:: Input
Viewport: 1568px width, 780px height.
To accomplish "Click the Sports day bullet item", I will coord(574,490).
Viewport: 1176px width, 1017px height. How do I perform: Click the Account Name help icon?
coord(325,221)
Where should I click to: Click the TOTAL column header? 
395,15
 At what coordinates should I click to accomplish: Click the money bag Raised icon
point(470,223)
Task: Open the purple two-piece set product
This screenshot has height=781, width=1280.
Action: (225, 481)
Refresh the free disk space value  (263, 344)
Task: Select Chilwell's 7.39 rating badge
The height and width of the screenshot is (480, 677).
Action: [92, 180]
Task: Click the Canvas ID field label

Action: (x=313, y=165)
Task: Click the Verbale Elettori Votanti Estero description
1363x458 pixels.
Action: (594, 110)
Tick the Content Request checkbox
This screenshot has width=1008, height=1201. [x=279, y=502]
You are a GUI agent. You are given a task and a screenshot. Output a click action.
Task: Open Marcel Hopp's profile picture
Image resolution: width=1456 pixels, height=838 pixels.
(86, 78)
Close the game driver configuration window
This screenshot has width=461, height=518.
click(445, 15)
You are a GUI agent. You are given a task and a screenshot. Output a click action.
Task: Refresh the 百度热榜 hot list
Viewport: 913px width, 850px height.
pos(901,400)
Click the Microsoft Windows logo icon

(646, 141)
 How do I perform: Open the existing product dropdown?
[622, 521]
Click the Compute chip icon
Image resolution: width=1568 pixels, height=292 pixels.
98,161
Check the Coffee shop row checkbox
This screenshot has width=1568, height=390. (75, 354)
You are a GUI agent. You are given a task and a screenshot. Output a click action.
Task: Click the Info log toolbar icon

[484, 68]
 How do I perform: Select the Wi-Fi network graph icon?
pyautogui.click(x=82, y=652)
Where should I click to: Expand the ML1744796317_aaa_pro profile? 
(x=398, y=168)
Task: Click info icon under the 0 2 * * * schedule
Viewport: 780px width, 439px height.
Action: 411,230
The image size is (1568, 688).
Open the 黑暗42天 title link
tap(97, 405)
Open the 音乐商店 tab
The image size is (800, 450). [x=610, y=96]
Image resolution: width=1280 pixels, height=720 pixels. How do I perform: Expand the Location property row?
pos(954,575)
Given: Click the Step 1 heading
::::
* _Problem to solve_
Copy the data above in full, exactly as it reads.

* _Your solution_
Viewport: 1568px width, 780px height.
To accomplish "Click the Sports day bullet item", I will coord(574,490).
Viewport: 1176px width, 1017px height. How do I perform: Click the Account Name help icon?
coord(325,221)
Where should I click to: Click the TOTAL column header? 
395,15
 At what coordinates should I click to accomplish: Click the money bag Raised icon
point(470,223)
Task: Open the purple two-piece set product
This screenshot has height=781, width=1280.
Action: (225, 481)
Refresh the free disk space value  (263, 344)
Task: Select Chilwell's 7.39 rating badge
The height and width of the screenshot is (480, 677).
Action: [92, 180]
Task: Click the Canvas ID field label

Action: (x=313, y=165)
Task: Click the Verbale Elettori Votanti Estero description
1363x458 pixels.
Action: (594, 110)
Tick the Content Request checkbox
This screenshot has width=1008, height=1201. [x=279, y=502]
You are a GUI agent. You are given a task and a screenshot. Output a click action.
Task: Open Marcel Hopp's profile picture
Image resolution: width=1456 pixels, height=838 pixels.
(86, 78)
Close the game driver configuration window
This screenshot has width=461, height=518.
click(445, 15)
You are a GUI agent. You are given a task and a screenshot. Output a click action.
Task: Refresh the 百度热榜 hot list
Viewport: 913px width, 850px height.
pos(901,400)
Click the Microsoft Windows logo icon

(646, 141)
 How do I perform: Open the existing product dropdown?
[622, 521]
Click the Compute chip icon
Image resolution: width=1568 pixels, height=292 pixels.
98,161
Check the Coffee shop row checkbox
This screenshot has width=1568, height=390. (75, 354)
You are a GUI agent. You are given a task and a screenshot. Output a click action.
Task: Click the Info log toolbar icon

[484, 68]
 How do I perform: Select the Wi-Fi network graph icon?
pyautogui.click(x=82, y=652)
Where should I click to: Expand the ML1744796317_aaa_pro profile? 
(x=398, y=168)
Task: Click info icon under the 0 2 * * * schedule
Viewport: 780px width, 439px height.
Action: 411,230
The image size is (1568, 688).
Open the 黑暗42天 title link
tap(97, 405)
Open the 音乐商店 tab
The image size is (800, 450). [x=610, y=96]
Image resolution: width=1280 pixels, height=720 pixels. How do I perform: Expand the Location property row?
pos(954,575)
Given: Click the Step 1 heading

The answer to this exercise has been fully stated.